A merry Spring to you, one and all! First, my apologies for the lack of recent, er, postage. Why, you ask? No, I'm not dead. More like general laziness, waking up at around 2 PM most days, and weeks at a shot spent at the manor houses in the English Countryside, aided by my trusty valet. That's the official version anyway. Nearer to the truth is an incessant and increasingly annoying job search (and if you're looking for a job you know that it's well-nigh impossible to even find jobs for which to apply), constant sickness for two months in the Well-Dressed Gentleman's household, and myriad events on the calendar.
But back to business. It's Spring. I don't know about you, but in the depths of winter I find myself retreating to classy sweaters in place of the jacket and tie. Indeed, I'm sure all we who live in places that turn into freezers 3.5 months out of the year, at some point after the thrill of a Winter Wonderland has worn off, open the front door and shout into the frigid air (or Frigidaire) "Alas, temperate weather of Spring, Summer and Autumn, I hardly knew ye!" No more! The time for dressing to the nines is surely here, with no need to worry about filthy slush mucking up one's ensemble, and no need to don a heavy coat, scarf, hat and gloves over a suit to walk outdoors. You can just walk outside, sans the extra layers, and the immediate result is that you strike people as a Well-Dressed Gentleman right off the bat.
But there is an evil, vile side to this glorious weather. No, not the rain; rain brings out a light and dashing rain coat with a snappy umbrella. I'm talking of a horrid and true laziness/casualness that possesses some men, and leads them to go about in shorts, flip-flops, and even, possibly, a cut-off t-shirt. One wants to say:
"Look pal, do us all a favor--put some clothes on. We don't want to see your dirty feet, your silly legs, or poor style. Neither do women. It just looks bad. So knock it off. And you may as well grow up while you're at it."
I mean, you can make up your own words. But you don't really need words. The simple contrast will make any man of conscience second guess his style choices. If they don't, no words will likely help. Now I'm not talking about the pool or beach, back yard or in one's-own-house situation. It's the rest of the time, and honestly, it's disrespectful to the rest of the human race to dress that way. That's one of the reasons for this website--dressing well shows respect for ourselves and for those around us.

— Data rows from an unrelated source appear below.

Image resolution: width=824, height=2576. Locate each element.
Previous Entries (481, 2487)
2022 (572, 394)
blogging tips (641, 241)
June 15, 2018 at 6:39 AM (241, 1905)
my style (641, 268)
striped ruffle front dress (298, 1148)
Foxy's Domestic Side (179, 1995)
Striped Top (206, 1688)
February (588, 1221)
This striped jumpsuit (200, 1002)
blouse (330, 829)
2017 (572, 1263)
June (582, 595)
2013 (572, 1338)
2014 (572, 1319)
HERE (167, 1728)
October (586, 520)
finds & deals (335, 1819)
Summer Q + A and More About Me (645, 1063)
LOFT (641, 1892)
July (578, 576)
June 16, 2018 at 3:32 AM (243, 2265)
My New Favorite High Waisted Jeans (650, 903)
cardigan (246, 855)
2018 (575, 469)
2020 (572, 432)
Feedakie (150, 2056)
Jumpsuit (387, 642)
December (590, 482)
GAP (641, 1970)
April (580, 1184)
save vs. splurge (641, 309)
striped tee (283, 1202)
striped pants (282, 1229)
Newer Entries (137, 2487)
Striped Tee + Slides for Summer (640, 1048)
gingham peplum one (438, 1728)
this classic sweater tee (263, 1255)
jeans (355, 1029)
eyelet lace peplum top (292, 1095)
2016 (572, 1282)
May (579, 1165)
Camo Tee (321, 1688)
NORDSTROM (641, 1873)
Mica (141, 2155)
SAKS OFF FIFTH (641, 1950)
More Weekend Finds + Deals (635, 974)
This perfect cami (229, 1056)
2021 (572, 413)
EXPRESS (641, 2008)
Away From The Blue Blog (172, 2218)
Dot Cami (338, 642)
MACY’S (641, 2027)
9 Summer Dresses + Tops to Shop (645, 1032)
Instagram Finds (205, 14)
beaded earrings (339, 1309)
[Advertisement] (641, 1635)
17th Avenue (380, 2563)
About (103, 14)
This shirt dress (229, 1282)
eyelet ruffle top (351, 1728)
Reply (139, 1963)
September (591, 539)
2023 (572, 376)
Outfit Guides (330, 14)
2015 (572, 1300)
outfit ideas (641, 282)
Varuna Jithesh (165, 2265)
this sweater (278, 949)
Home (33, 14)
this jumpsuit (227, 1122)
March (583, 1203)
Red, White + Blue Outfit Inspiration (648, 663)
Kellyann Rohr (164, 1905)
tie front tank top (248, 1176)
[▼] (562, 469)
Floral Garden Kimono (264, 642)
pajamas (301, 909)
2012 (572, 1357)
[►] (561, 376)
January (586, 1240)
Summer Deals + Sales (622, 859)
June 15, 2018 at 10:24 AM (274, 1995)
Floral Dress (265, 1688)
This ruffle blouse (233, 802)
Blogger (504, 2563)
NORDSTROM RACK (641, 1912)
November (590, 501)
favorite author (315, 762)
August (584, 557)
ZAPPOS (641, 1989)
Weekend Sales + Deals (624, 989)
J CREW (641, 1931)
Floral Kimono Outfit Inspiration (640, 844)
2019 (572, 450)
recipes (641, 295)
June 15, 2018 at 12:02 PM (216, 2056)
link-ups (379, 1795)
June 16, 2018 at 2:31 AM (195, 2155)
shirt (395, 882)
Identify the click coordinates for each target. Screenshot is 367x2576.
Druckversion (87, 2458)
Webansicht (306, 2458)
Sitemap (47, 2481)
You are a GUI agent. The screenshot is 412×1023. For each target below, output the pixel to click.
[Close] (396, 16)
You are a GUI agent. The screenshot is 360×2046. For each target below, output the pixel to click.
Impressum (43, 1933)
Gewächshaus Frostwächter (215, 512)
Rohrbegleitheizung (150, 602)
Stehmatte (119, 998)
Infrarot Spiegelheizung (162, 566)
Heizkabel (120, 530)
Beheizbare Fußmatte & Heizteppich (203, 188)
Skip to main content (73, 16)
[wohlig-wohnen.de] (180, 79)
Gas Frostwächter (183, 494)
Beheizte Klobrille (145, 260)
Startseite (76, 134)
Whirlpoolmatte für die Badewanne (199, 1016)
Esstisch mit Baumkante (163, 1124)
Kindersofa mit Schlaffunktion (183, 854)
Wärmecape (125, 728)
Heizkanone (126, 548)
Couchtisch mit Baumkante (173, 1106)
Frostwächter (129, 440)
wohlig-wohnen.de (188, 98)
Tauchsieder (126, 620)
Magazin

Which brings us, in a bit of a jarring segue, to pocket squares. The results of the poll show that some gents just don't employ them and they don't care who knows it. The smallest number think you need a tie for a pocket square to be present; the greatest number say if there's a pocket, it needs a friend; and the middle group think it just depends on the circs. These are highly scientific studies, and we would be wise to heed or not heed them. For me, I had thought that a tie was necessary for the old pocket square to be sitting in that breast pocket. And no, I didn't taint the poll with my own vote. But now? I don't know. I asked Will Dynend about this (see his site, A Suitable Wardrobe) , because he is a real expert. I don't think he'll mind if I post his reply to me: "You're an idiot." Ah, wrong reply. Sorry about that. Right, here it is: "If you have a breast pocket it should have a handkerchief in it, tie or no tie. Whether men should walk around with open shirt collars is another topic entirely." So in all humility, I can only say that there's a good chance my theory on this is off kilter. Of course, so much of these details are opinion, and kilter one way or the other. But Will has a better sense of this than I do, I'd say.
That's it for now. Cheerio gents, enjoy the weather!